→ Required work
Give again, word for word, the lines below that run from the line with "How do I perform: Click the Variation" through the line with "Clear the Kanban". Drop the pictures.

→ Task inputs
###
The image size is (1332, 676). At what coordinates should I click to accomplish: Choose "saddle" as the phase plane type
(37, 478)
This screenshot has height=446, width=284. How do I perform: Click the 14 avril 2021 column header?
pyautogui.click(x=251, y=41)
###
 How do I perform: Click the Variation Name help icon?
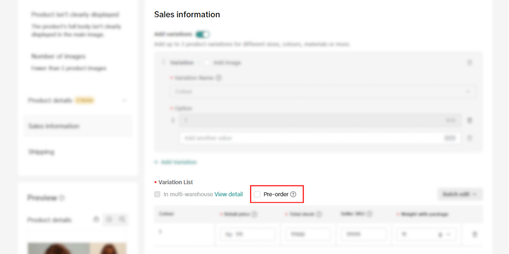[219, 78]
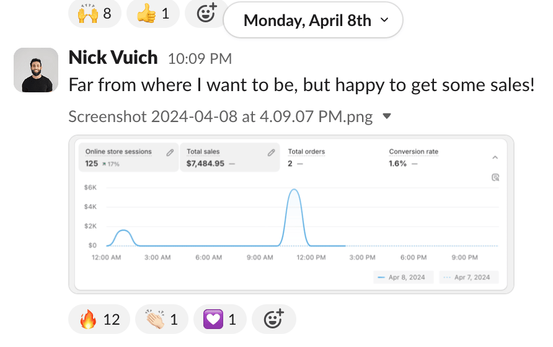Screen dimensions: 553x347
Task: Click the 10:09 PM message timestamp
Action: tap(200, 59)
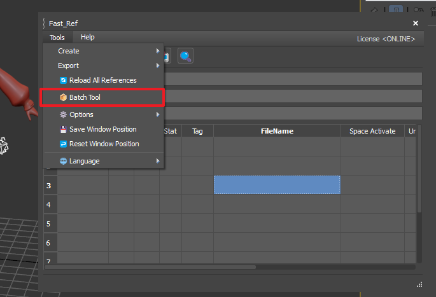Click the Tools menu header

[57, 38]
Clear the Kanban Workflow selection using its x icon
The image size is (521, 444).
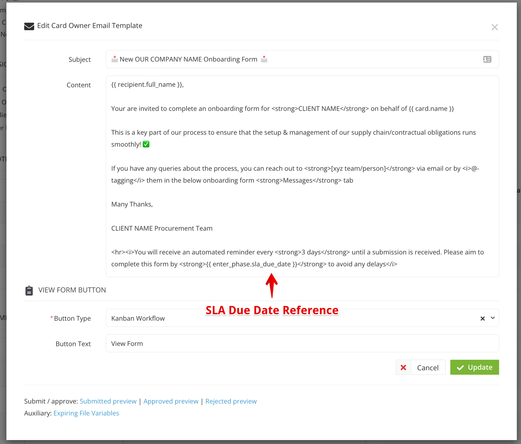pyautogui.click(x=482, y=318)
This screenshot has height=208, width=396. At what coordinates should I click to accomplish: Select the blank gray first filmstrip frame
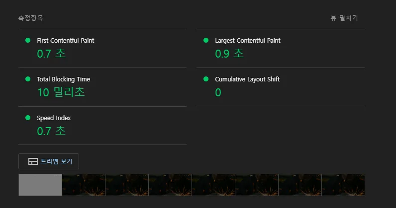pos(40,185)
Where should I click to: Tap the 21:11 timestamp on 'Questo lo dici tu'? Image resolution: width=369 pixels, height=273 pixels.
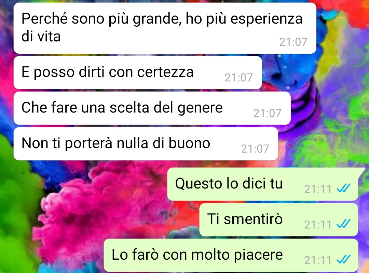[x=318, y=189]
###
→ Response for this exercise
 How do I perform: Click the Variation Name help icon?
[219, 78]
Screen dimensions: 553x347
Task: Click the 10:09 PM message timestamp
Action: tap(200, 59)
Click the Tools menu header

[57, 38]
Clear the Kanban Workflow selection using its x icon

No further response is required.